What were they going to do? Operate off of donations?
Aside from you ignoring the giant white elephant in the room, which is that Google is increasingly encompassing or influencing every aspect of the internet it possibly can, which is NOT HEALTHY...Why not operate off donations? They're not a for-profit corporation, they don't have investors or shareholders, etc.
There was ZERO need for growing Mozilla into the monster it is today with a finger in everything. What the fuck is Mozilla doing promoting a surfing competition? Why the fuck is Mozilla making an OS and trying to sell cell phones?(Did all the OpenMoko failures start squatting at Mozilla HQ or something?) Why does the Mozilla website design change every month?

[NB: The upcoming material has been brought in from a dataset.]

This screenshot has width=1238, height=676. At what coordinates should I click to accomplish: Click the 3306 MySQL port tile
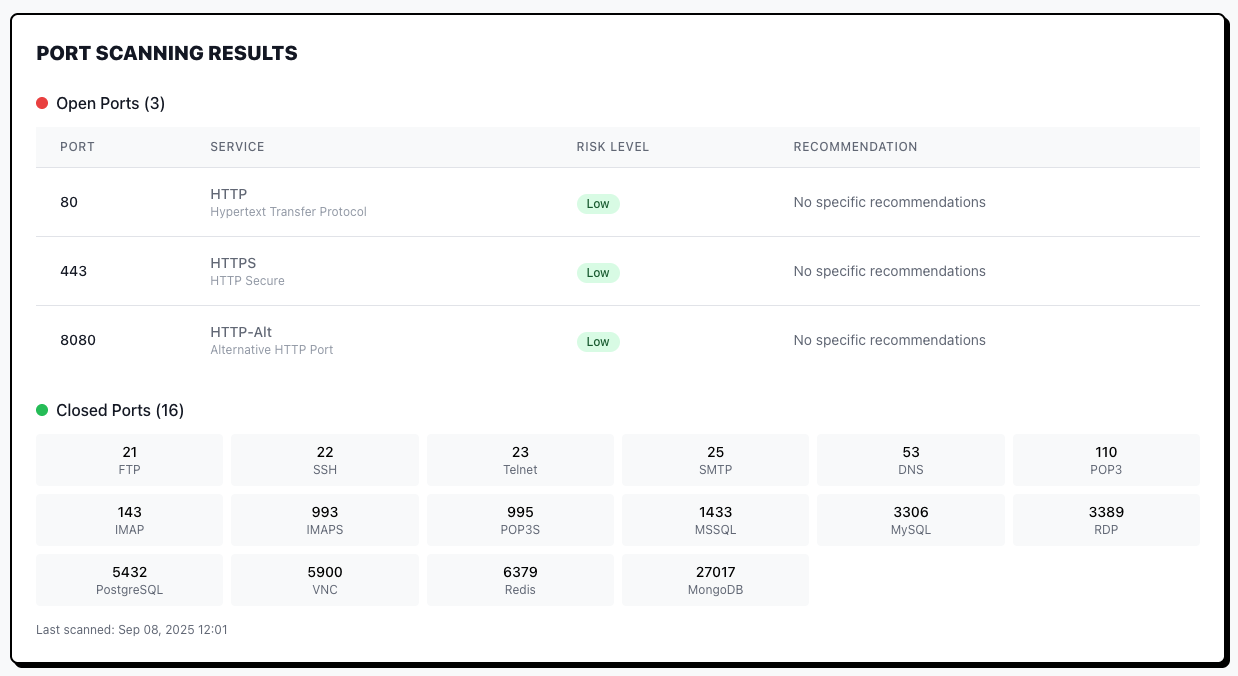point(911,520)
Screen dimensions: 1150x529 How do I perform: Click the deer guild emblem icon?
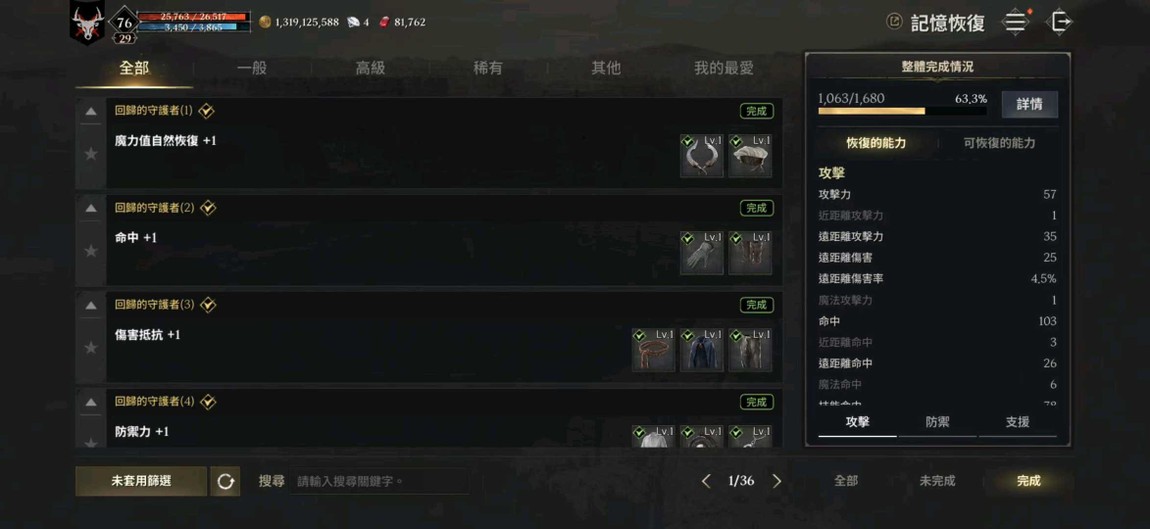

While I'm ranting: nobody was clamoring for the moron-ization of Firefox's controls (some privacy-related, like the stripping-out of the ability to expire history+cache+cookie data older than a certain time period. Want to only keep the last 7 days of history? Too fuckin' bad! Gee, who has an interest in that? Advertisers like GOOGLE) or the butchering of Thunderbird at the hands of some 20-year old self-proclaimed UX expert.
About the only thing I see Mozilla doing well these days is pissing people off with every application update, something Google excels at, as well.
And by the way, get off my lawn.
Please help metamoderate.
Because it breaks the fucking web. So much so that Google have hacked people's installations of Safari to disable it.
Out of the goodness of their heart. It obviously has nothing to do with 3rd party cookies being used for tracking and generating ad revenue.
No, you don't need 3rd party cookies. The benign use of those is almost non-existing, and the only "breakage" are sites that deliberately won't work unless they can track you. If you're fine with that, there's a Chrome for you.
How about:
- TabKit (tabs on the side, how does anyone browse without this?!!)
- FoxyProxy
- NoScript (it's not the same on Chrome)
- Redirector
- Screen Capture Elite
- HTML Validator
- Refcontrol (blocks/fakes referrer header)
- Better Privacy (flash cookie blocker/sanitizer)
The list goes on...
I'll repeat what I said above - disabling 3rd party cookies does not break the web. The fact is, those sites you mention intentionally break the web, then tell you that if you want to see the web, you have to enable their cookies. The web is there, with or without the cookies. Holding the web hostage, and telling users that they aren't permitted to see the web unless you can track them is evil. I don't do 3rd party cookies. Occasionally, some weird thing happens, and I can't see what I thought I wanted to see. I say, "Big deal - I didn't need that anyway!" I go on, and find the content that I was looking for through some other provider.
"Windows is like the faint smell of piss in a subway: it's there, and there's nothing you can do about it." - Charlie Br
"Because it breaks the fucking web. So much so that Google have hacked people's installations of Safari to disable it."
It does absolutely nothing of the sort. It breaks some companies' business models on the web. Those are not even remotely the same things.
If those companies disappeared tomorrow, the web would remain. Hell, it might even be a better place.
Their expenses for branding and marketing were almost $30,000,000.
This. This is the problem right here. Why does an open-source project need to spend thirty million dollars promoting a "brand" most people are already fully aware of? Firefox already has a healthy enough market share; there's no NEED for it to have more.
And why does it cost $150M/year to work on a browser, email client, and some dev tools? They have 650 or so employees - assuming every single one was a developer, they're spending $230,000 on each one.
If it truly costs $150M/year to work on the "products" Mozilla produces, that's absurdly inefficient.
Please help metamoderate.
Mozilla's CTO, Brendan Eich, gets $652,194.
This is an organization that takes years to fix bugs and has a huge legacy code base they can barely manage. (There's still a lot of Netscape stuff in there.)